Interior Flouts 50-Year-Old Precedent in Agency Director

Interior Flouts 50-Year-Old Precedent in Agency Director

  • April 13, 2023
Political appointee’s lack of credentials under statute breaks precedent and could render law a mere suggestion

Today, Government watchdog Protect the Public’s Trust revealed records obtained through the Freedom of Information Act demonstrating that political appointees and agency lawyers at the Department of the Interior explored how to circumvent a 50-year-old statute’s plain language in order to nominate Martha Williams as the Director of the U.S. Fish and Wildlife Service (FWS). As PPT noted previously, Ms. Williams’ educational background appears to lack the “scientific education” component required by statute.

President Biden nominated Ms. Williams as Director of FWS and the Senate confirmed her by voice vote in February of 2022. As a long-standing Department career official recently observed, “every confirmed Director has had biological scientific credentials; many had M.S. degrees, and one had a PhD.” In a letter to the Department, Rep. Blake Moore, then-Ranking Member of the Subcommittee on Oversight and Investigations of the House Committee on Natural Resources, declared the educational requirement represented “Congressional intent from approximately 50 years ago to ensure those qualifications for the position of Director of the USFWS is clearly documented” and indicated that Ms. Williams “does not appear to satisfy the education requirement for her position.”

A Trump Administration nominee with 25 years of experience “was disqualified because he lacked the legally required scientific credentials,” according to the previously noted career official in an email. Yet Ms. Williams apparently also lacks the same credentials, having graduated with a Bachelor of Arts Degree in Philosophy and later earning a law degree. Whatever the merits of her education may be, this seemingly disqualifying lack of a “scientific degree” was clearly evident to agency lawyers and Biden political attorneys, yet Ms. Williams was nevertheless green-lighted for the post. This apparent lack of qualifications could put at risk any actions she takes, as conservationists have warned.

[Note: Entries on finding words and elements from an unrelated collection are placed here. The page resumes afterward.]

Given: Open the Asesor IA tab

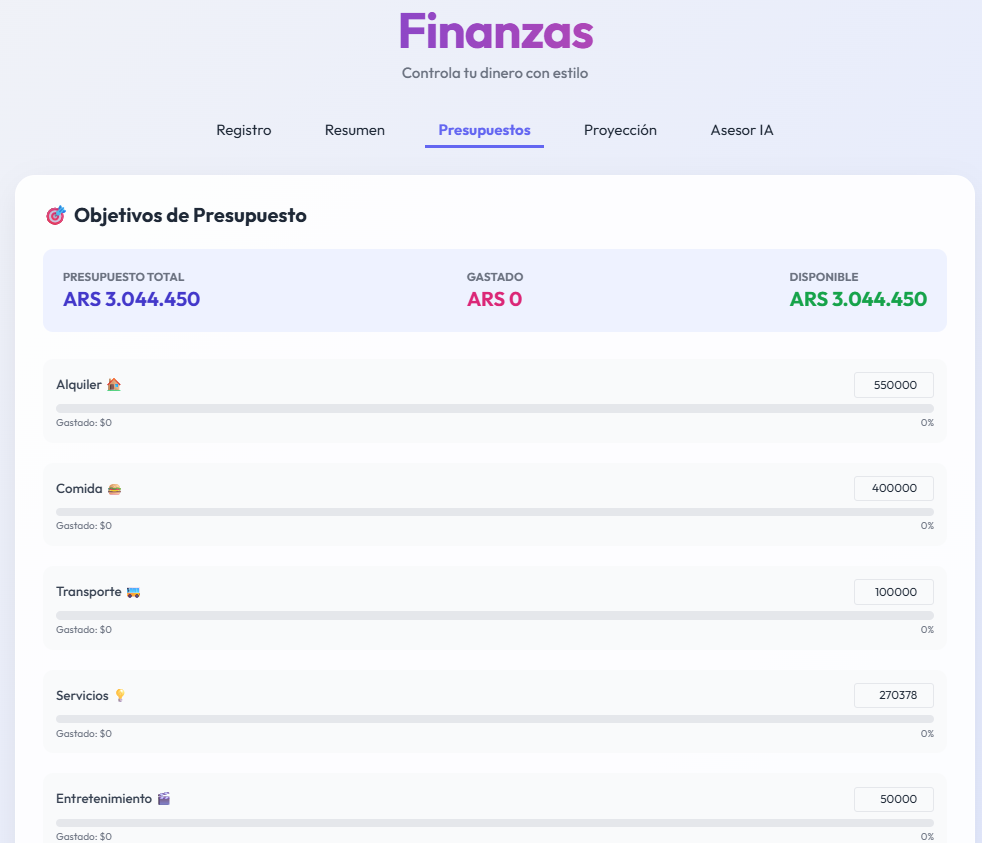Looking at the screenshot, I should pyautogui.click(x=742, y=130).
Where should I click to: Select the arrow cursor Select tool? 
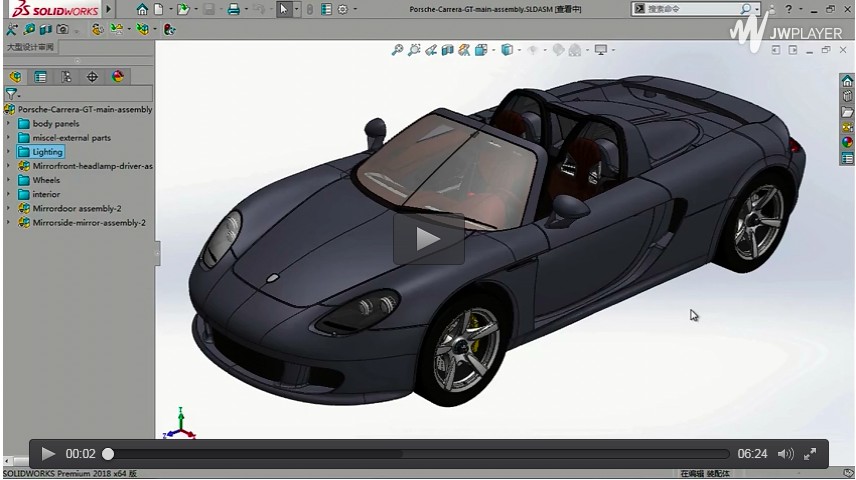pyautogui.click(x=284, y=9)
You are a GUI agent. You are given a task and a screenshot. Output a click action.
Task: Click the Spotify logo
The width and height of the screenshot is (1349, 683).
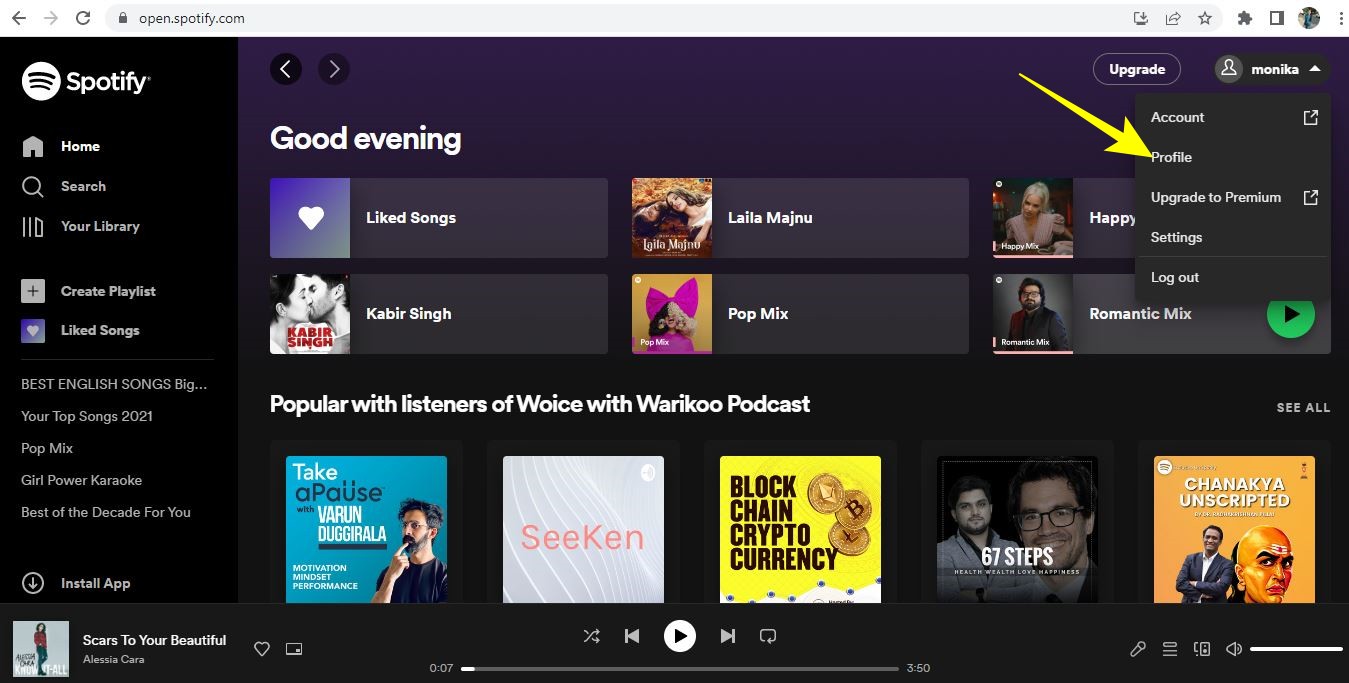coord(86,81)
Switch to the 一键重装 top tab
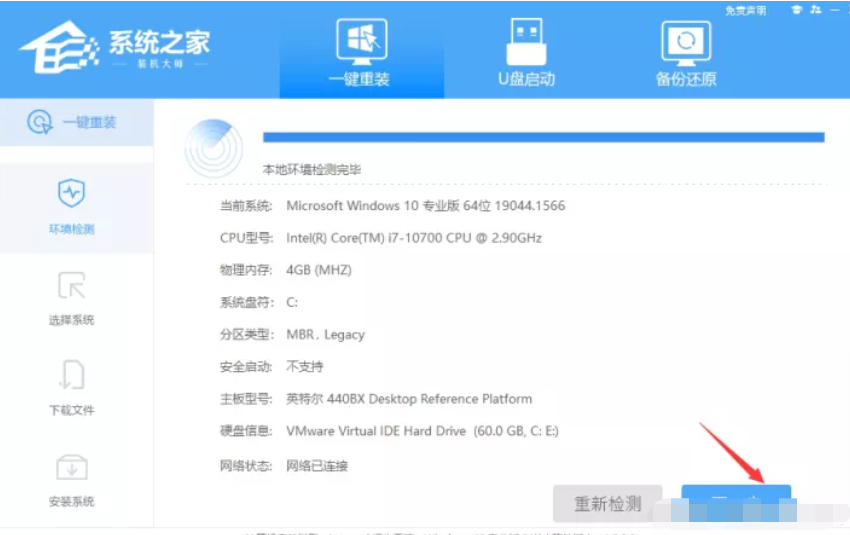Screen dimensions: 850x535 tap(361, 53)
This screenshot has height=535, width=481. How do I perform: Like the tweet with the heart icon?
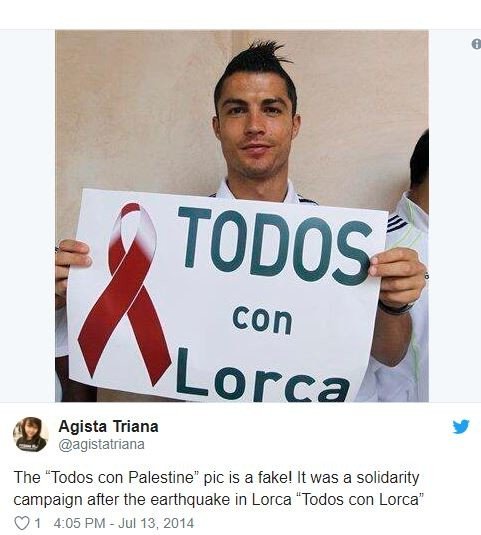click(22, 523)
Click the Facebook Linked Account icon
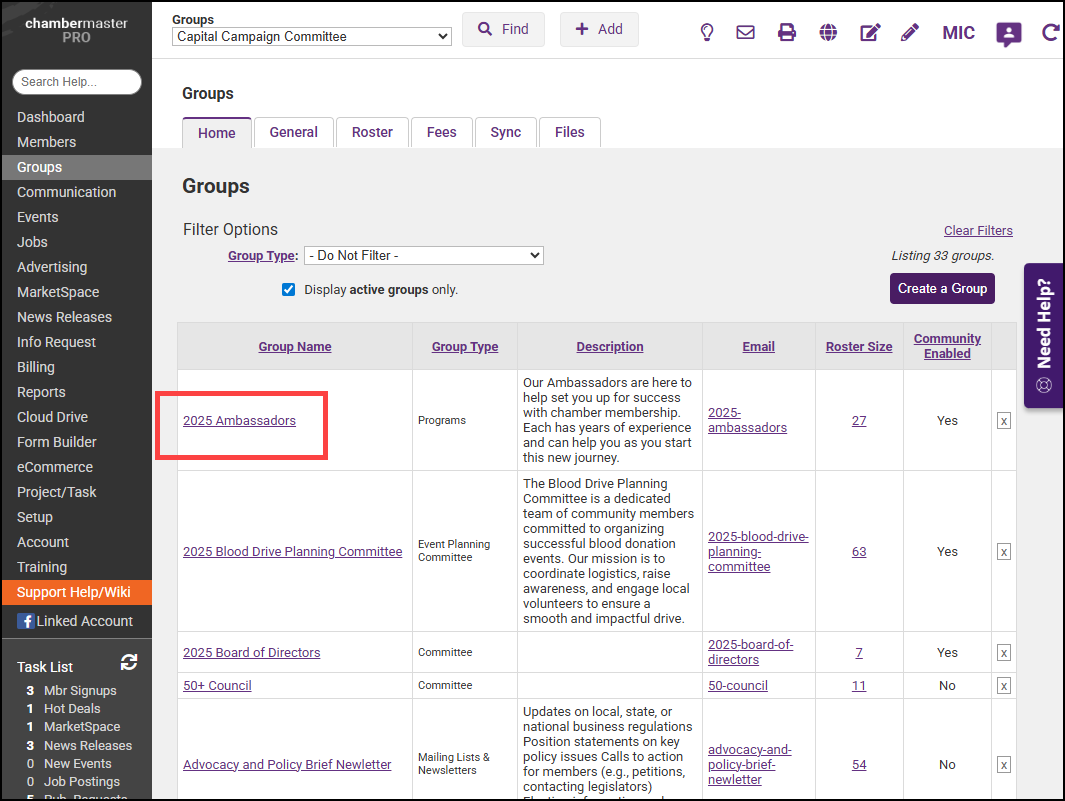The image size is (1065, 801). 25,621
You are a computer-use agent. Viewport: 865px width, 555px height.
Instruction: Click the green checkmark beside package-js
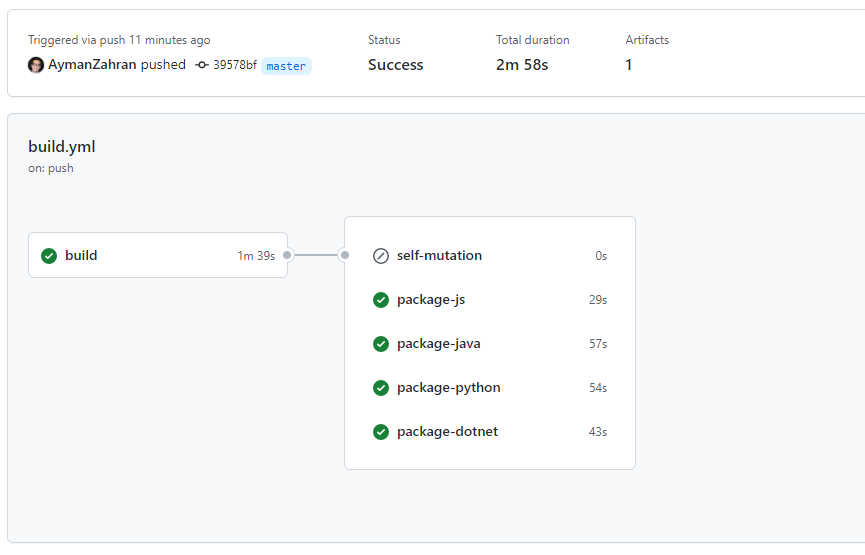(x=380, y=300)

“For some time now, we’ve been told by the Biden Administration that 50-year-old precedents were sacrosanct,” stated Michael Chamberlain, Director of Protect the Public’s Trust. “But it appears that decades of precedent, and clear statutory language are merely niceties to be cast aside when inconvenient for Secretary Haaland’s Department. This is hardly the return to normalcy we were promised. Do not be surprised if future administrations consider this a green light to ignore this qualification for their FWS directors.”